»»

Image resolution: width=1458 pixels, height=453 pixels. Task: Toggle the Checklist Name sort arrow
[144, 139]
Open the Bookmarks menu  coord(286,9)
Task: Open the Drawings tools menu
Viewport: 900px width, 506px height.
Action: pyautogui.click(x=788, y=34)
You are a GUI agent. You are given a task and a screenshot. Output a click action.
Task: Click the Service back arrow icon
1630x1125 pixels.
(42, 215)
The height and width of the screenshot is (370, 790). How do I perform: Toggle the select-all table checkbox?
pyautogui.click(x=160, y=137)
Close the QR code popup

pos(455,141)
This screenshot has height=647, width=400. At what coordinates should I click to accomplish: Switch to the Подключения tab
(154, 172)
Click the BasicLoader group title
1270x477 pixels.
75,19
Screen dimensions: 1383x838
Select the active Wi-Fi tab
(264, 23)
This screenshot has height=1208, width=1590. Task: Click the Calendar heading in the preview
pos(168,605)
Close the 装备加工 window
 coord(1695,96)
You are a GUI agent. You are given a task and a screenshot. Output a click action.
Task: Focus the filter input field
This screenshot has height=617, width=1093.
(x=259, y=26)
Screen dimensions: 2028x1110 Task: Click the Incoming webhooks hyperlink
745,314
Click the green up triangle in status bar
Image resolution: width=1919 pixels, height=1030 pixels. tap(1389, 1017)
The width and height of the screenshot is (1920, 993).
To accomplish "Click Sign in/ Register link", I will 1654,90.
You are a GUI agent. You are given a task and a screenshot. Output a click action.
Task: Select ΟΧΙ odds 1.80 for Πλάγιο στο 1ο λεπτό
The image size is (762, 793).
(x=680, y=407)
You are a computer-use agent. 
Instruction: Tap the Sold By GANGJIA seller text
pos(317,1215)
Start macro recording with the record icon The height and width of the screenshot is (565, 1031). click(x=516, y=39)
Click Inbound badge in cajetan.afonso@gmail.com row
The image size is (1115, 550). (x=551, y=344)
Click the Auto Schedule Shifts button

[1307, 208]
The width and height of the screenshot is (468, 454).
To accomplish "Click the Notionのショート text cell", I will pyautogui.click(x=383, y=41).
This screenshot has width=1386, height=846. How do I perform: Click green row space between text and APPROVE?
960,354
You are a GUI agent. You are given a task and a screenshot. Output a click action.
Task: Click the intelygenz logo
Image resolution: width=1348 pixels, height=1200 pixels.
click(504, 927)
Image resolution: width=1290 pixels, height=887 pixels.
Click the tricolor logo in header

««

Please repeat each line from the one with "This screenshot has height=617, width=1093." through the last line of the data above, and add nothing.

• [THE COMPLETED TASK]:
This screenshot has height=617, width=1093.
(x=259, y=26)
Screen dimensions: 2028x1110 Task: Click the Incoming webhooks hyperlink
745,314
Click the green up triangle in status bar
Image resolution: width=1919 pixels, height=1030 pixels. tap(1389, 1017)
The width and height of the screenshot is (1920, 993).
To accomplish "Click Sign in/ Register link", I will 1654,90.
You are a GUI agent. You are given a task and a screenshot. Output a click action.
Task: Select ΟΧΙ odds 1.80 for Πλάγιο στο 1ο λεπτό
The image size is (762, 793).
(x=680, y=407)
You are a computer-use agent. 
Instruction: Tap the Sold By GANGJIA seller text
pos(317,1215)
Start macro recording with the record icon The height and width of the screenshot is (565, 1031). click(x=516, y=39)
Click Inbound badge in cajetan.afonso@gmail.com row
The image size is (1115, 550). (x=551, y=344)
Click the Auto Schedule Shifts button

[1307, 208]
The width and height of the screenshot is (468, 454).
To accomplish "Click the Notionのショート text cell", I will pyautogui.click(x=383, y=41).
This screenshot has width=1386, height=846. How do I perform: Click green row space between text and APPROVE?
960,354
You are a GUI agent. You are given a task and a screenshot. Output a click action.
Task: Click the intelygenz logo
Image resolution: width=1348 pixels, height=1200 pixels.
click(504, 927)
Image resolution: width=1290 pixels, height=887 pixels.
Click the tricolor logo in header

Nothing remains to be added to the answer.